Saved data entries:
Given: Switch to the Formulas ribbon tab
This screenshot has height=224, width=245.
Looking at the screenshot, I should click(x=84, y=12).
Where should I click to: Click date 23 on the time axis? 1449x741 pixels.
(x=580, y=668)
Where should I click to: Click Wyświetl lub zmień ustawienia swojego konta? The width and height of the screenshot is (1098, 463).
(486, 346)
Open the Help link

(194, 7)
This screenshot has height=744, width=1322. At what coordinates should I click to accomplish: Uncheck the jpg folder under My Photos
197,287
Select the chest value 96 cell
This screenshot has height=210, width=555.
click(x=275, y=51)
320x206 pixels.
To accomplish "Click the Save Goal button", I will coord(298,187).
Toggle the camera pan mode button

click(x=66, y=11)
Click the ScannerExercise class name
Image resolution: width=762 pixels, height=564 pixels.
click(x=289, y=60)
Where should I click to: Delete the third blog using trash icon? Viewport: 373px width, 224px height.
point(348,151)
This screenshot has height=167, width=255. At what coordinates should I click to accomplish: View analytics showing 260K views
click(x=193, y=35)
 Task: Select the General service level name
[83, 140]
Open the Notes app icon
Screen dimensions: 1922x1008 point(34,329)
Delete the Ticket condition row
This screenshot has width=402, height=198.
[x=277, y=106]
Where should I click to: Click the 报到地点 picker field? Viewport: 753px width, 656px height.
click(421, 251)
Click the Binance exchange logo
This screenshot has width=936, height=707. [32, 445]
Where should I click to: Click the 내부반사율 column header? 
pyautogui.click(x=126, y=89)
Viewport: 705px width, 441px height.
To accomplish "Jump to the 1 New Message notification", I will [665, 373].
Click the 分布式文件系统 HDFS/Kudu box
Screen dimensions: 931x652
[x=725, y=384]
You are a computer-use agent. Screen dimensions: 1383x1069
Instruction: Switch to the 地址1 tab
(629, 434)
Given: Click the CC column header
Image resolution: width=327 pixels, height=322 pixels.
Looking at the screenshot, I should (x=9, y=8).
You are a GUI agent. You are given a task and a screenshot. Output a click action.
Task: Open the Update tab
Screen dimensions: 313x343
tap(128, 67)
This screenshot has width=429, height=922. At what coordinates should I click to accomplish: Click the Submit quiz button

(Exercise) Filter the entries above down to the lines that contain the word "agent".

(Response below)
You are a computer-use agent. Screen dimensions: 1383x1069
You are a GUI agent. You are given a task and a screenshot. Output a click action.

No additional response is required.